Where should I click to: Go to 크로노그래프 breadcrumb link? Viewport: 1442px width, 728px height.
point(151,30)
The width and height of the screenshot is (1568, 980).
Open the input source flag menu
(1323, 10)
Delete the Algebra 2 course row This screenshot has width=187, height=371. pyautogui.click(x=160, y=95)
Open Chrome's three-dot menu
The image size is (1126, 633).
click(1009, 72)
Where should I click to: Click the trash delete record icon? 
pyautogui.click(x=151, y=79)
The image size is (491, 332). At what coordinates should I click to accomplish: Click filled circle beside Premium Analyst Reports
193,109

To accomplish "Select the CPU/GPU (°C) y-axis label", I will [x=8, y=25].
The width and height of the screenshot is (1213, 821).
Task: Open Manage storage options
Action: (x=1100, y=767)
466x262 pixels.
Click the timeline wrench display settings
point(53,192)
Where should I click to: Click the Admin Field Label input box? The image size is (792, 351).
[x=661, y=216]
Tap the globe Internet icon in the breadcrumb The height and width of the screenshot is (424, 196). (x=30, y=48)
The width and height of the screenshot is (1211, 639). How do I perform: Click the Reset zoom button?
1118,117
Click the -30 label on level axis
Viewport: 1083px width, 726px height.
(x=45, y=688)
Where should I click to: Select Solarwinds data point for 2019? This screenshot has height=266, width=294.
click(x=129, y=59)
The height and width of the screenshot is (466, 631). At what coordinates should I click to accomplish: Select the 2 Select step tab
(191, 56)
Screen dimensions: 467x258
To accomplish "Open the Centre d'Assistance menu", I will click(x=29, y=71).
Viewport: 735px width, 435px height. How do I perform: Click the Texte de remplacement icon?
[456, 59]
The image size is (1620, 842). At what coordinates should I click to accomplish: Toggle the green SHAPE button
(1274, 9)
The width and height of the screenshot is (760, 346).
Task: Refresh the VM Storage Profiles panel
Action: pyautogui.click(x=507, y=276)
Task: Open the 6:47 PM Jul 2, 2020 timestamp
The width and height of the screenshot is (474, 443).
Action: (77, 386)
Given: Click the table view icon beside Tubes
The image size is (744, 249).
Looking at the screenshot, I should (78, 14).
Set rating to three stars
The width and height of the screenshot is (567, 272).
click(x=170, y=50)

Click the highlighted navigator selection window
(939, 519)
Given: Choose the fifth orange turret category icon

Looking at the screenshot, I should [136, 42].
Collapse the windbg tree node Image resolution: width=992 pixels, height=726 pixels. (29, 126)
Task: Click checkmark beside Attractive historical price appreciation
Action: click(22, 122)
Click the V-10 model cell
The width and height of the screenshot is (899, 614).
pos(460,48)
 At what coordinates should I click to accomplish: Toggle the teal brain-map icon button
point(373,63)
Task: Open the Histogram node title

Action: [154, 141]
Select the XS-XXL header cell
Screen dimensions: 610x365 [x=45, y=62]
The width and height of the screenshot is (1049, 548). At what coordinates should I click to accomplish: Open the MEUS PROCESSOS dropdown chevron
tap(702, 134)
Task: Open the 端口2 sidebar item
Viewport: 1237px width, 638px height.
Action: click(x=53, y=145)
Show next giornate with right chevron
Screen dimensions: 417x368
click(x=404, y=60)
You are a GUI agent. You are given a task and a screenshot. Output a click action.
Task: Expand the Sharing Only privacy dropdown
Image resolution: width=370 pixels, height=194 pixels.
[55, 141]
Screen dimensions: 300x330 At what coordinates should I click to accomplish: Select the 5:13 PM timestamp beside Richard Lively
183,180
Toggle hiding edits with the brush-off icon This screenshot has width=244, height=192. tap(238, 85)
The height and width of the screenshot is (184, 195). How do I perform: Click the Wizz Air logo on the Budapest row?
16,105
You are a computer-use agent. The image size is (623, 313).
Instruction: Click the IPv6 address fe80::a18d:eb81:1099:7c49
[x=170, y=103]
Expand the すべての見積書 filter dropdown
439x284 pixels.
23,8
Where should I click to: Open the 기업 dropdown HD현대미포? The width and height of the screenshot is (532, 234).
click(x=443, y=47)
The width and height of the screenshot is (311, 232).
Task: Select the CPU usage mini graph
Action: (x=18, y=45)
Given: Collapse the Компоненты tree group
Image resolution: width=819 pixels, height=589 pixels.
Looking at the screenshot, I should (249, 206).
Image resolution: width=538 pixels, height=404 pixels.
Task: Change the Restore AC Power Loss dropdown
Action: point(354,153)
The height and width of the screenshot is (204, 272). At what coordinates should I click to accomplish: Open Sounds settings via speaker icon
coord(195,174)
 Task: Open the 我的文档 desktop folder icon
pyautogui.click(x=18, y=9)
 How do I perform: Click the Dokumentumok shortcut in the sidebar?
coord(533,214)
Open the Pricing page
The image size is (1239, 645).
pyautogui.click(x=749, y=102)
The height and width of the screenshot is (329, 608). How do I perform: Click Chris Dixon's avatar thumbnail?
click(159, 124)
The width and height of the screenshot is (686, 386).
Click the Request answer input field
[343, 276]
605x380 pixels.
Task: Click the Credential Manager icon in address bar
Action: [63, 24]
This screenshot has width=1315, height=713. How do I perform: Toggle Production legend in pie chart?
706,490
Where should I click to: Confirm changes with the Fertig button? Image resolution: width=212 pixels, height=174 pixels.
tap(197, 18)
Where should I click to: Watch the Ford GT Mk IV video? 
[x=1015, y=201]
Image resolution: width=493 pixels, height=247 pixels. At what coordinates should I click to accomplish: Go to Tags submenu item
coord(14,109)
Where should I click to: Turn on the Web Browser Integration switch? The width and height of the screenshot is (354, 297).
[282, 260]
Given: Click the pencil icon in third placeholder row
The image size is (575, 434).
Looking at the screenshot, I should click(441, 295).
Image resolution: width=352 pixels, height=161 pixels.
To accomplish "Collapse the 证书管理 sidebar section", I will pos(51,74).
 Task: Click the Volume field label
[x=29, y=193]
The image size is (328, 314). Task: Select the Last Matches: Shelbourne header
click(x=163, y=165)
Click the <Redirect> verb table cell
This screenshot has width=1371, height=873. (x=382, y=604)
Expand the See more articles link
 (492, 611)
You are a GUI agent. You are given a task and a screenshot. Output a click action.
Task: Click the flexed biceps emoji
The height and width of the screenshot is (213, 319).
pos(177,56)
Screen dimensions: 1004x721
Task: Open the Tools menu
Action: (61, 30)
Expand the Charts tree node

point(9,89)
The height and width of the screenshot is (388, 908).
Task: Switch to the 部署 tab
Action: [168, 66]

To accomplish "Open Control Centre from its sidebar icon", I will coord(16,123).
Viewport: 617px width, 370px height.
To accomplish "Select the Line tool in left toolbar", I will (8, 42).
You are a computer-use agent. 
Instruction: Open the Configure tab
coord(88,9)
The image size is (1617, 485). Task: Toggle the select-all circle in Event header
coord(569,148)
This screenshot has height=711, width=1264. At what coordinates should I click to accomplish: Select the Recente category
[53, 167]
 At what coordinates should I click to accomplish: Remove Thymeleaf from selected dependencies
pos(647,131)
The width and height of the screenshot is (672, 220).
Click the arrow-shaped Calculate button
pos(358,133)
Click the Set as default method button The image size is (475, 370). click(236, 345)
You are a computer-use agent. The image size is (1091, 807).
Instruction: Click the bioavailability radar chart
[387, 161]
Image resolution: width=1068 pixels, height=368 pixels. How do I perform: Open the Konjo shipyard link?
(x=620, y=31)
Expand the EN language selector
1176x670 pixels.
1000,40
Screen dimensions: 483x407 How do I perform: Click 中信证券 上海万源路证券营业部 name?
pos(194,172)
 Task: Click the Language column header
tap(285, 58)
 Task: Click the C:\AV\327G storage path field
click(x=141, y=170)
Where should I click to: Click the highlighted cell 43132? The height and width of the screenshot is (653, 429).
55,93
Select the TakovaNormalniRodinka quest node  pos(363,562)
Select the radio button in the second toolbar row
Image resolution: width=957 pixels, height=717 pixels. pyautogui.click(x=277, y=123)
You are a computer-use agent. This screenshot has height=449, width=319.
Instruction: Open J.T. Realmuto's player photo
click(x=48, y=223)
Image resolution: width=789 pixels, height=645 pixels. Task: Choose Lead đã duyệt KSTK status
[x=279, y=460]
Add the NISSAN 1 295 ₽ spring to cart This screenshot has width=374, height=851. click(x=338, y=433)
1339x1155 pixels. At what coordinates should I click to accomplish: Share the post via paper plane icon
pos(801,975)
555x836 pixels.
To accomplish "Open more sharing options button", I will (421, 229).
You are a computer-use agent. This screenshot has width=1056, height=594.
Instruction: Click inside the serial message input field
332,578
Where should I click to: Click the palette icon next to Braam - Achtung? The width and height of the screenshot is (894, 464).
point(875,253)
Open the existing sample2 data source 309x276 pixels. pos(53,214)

#####

**Assigned task**
Once you find the line containing "Image resolution: width=789", copy it and every line after it through the end of the records, exactly and nothing else.

**Completed exercise**
Image resolution: width=789 pixels, height=645 pixels. Task: Choose Lead đã duyệt KSTK status
[x=279, y=460]
Add the NISSAN 1 295 ₽ spring to cart This screenshot has width=374, height=851. click(x=338, y=433)
1339x1155 pixels. At what coordinates should I click to accomplish: Share the post via paper plane icon
pos(801,975)
555x836 pixels.
To accomplish "Open more sharing options button", I will (421, 229).
You are a computer-use agent. This screenshot has width=1056, height=594.
Instruction: Click inside the serial message input field
332,578
Where should I click to: Click the palette icon next to Braam - Achtung? The width and height of the screenshot is (894, 464).
point(875,253)
Open the existing sample2 data source 309x276 pixels. pos(53,214)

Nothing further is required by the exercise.